Sickness absence: a disciplinary or capability issue?

I previously worked for an employer which did not have a sickness absence policy, every case in which an employee was absent was dealt with under its disciplinary policy. This was a strange and counterproductive approach to take as it conveyed a clear message to staff that to be ill to the extent that one’s ability to work was impacted was to be culpable for wrongdoing. In practice most  managers adopted a sensible approach but the policy drafted by the organisation’s HR officers (a large quasi-public health body that really should have known better) sent out a strong message to those who were ill that they were on shaky ground if they looked after their own health – and often those of colleagues – and that doing so would please them at risk of disciplinary sanction.

For this reason many employers, especially in unionised settings, do not treat sickness absences in and of themselves as disciplinary matters. In an unfair dismissal context an employer could dismiss an employee who had had an unacceptable level of sickness absence under two of the five potentially fair reasons for dismissal: conduct or capability.  It is not hard to see that an employer relying on conduct as a reason for dismissal will quite quickly run into problems when seeking to justify a dismissal on this ground where the absences are entirely genuine, even if this is a significant burden on the employer. By contrast, there the decision is capability it is a decision much easier to justify.

The point is that a sickness absence approach – which is one that focuses on capability – is one much easier to justify, this approach does not prevent a system of warnings but the focus is very different.

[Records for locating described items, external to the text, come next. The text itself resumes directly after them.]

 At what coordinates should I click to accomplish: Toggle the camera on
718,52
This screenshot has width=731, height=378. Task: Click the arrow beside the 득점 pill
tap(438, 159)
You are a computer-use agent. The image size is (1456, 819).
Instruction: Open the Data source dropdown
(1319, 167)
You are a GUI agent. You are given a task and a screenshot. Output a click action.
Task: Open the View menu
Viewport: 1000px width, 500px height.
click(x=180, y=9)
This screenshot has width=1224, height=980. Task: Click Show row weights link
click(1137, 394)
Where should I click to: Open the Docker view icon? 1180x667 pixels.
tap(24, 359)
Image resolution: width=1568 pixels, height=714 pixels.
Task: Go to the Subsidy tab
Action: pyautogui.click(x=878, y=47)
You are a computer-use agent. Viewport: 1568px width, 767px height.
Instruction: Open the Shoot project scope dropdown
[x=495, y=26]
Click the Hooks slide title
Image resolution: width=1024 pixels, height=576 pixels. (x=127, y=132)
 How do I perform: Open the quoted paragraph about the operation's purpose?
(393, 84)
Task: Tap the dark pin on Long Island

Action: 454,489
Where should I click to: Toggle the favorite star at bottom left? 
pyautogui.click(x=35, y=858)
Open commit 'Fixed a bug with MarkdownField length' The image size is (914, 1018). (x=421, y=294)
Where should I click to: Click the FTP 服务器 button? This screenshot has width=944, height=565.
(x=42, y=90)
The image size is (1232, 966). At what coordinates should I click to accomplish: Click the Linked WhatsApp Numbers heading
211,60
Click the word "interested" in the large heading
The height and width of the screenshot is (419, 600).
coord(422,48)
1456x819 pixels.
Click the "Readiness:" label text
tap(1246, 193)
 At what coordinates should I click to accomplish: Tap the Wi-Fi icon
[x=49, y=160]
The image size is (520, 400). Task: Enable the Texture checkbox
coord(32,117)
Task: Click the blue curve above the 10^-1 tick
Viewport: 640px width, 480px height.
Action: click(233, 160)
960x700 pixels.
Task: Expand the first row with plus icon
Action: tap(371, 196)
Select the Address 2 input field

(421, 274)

Although  it was not a sickness case many tribunals when considering the conduct/capability cite the decision of Sutton and Gates (Luton) Ltd v Boxall [1978] IRLR 486. Boxall concerned an electrician who was evidently not a very good electrician, although his work was normally rated ‘adequate’. When taking a period of holiday the claimant was dismissed. The employer had received requests from clients not to send the claimant on jobs because of the relative poor quality of the work he did. In Boxall the following guidance was given on identifying whether a dismissal should be considered to be because of conduct or capability:

We have had occasion to indicate more than once that it may not necessarily be that there is a wide range in the field of incapability, but that incapability ought to be treated much more narrowly and strictly than has been done in the past; and cases where a person has not come up to standard through his own carelessness, negligence or may be idleness are much more appropriately dealt with as cases of conduct or misconduct rather than of capability.  It means of course that Industrial Tribunals, as argued in this instant case, may well be in danger of misdirecting themselves unless they clearly distinguish in their own minds how far it is a question of sheer incapability due to an inherent incapacity to function, compared with a failure to exercise to the full such talent as is possessed.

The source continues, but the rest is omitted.